話しかけても、反応があまり無いのは昨日通りだけどさ。
「そういえばフォート君」
「はい?」
「君の本当の名前はなんですか?」
僕とベル、そしてファーは頭に疑問符を浮かべていただろう。
「昨日はベルって呼ばれていましたから。本当の名はどちらですか?」
「え……」
ベルが戸惑いながら僕を睨む。
昨日の僕はベルと呼んでしまっていた。
「嫌なら言わなくてもいいんですが……この様子だとファーは知っているみたいですし、知らないのは私だけですよね」
シグマはわざとらしく肩を落とす。
「私はファーの師匠ですし、こうやって連れてきました。私だけ知らないのは寂しいですよねぇー」
大きく溜息をつく。
どうしても教えてくれとは言わないようだ。
遠まわしに教えろとは言ってるけど。
僕とベルは顔を見合わせる。
ベルはやれやれといったような仕草をすると、落ち込んでいるシグマに声をかけた。
「僕……いえ、私の名前はベルフォートです。
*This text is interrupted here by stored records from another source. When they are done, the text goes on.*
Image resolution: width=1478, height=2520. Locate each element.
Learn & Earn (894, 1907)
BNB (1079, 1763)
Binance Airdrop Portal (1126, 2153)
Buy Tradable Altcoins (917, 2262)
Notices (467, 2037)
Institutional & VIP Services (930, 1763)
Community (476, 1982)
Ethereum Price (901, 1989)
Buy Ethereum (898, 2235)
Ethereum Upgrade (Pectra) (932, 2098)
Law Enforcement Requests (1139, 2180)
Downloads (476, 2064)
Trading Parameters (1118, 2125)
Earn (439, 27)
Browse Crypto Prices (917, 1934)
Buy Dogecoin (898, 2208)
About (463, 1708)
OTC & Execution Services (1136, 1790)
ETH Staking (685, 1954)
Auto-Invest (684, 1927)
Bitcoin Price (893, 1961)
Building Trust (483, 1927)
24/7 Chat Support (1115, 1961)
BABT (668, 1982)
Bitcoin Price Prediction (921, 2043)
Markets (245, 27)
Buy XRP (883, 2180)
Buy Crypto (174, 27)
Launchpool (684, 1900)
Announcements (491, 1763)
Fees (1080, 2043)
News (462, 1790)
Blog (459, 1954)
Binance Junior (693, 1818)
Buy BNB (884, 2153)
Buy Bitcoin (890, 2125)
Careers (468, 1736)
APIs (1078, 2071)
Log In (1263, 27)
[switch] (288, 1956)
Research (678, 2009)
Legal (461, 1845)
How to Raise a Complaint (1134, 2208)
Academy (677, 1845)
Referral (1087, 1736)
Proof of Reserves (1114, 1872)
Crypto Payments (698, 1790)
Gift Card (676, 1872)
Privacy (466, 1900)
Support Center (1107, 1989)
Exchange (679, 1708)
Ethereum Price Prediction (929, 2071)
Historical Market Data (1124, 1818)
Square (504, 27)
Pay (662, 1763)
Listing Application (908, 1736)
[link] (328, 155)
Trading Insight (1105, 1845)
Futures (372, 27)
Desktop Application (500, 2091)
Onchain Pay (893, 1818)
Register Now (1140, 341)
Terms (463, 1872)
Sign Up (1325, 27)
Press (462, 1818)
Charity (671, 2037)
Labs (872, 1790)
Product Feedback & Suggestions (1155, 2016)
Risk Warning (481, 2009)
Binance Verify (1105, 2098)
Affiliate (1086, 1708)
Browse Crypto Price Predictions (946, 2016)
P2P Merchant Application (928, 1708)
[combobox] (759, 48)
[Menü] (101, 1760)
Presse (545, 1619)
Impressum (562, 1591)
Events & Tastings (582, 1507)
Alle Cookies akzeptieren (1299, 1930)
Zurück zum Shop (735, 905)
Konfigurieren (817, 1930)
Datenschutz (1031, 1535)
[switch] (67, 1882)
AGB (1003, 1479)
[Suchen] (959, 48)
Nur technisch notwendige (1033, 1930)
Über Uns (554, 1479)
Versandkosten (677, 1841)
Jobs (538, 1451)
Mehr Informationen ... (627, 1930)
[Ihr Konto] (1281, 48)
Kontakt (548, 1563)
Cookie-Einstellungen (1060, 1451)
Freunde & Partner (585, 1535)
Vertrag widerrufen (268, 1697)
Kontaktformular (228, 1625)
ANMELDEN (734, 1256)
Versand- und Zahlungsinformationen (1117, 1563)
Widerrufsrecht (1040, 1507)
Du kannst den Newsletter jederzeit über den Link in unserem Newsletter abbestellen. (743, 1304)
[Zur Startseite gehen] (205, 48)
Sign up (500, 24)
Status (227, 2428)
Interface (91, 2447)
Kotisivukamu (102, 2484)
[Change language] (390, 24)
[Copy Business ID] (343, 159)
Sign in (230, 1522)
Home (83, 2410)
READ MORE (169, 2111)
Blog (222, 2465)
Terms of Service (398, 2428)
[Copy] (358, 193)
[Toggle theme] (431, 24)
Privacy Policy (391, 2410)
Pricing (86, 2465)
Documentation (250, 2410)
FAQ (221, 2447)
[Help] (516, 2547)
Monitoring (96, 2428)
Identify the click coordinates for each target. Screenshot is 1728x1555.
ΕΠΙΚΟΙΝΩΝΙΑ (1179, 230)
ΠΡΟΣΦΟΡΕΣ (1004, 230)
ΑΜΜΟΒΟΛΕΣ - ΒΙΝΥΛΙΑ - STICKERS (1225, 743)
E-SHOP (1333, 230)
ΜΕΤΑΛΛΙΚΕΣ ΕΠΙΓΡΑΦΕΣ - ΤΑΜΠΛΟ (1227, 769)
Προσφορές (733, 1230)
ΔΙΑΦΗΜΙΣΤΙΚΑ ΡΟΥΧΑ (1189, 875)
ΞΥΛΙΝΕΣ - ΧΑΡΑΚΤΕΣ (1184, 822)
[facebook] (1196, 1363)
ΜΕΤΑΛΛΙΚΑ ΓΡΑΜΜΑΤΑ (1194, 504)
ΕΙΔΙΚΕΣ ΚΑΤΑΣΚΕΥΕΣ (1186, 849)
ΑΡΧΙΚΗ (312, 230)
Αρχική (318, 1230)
普段はベルと呼ばれていますが、ある理由がありまして……シグマさんにはフォートと名乗らせていただきました」
「ある理由とは?」
「それは……」
ベルは悩んでいる。
自分が狙われていることを教えるべきなのか。
できるだけ人を巻き込みたくないと考えてるんだ。
巻き込まないようにするなら、教えないべきだけど……。
「教えちゃえよ。もう無関係ではないだろ?」
魔術騎士団に一緒にいるところを見られた。
ファーの師匠だとも分かったし、信用してもいい人だとは分かった。
それに、いつかは巻き込まれるだろう。
「そう……だね」
ベルは今までのことや、自分のことをシグマに話し出した。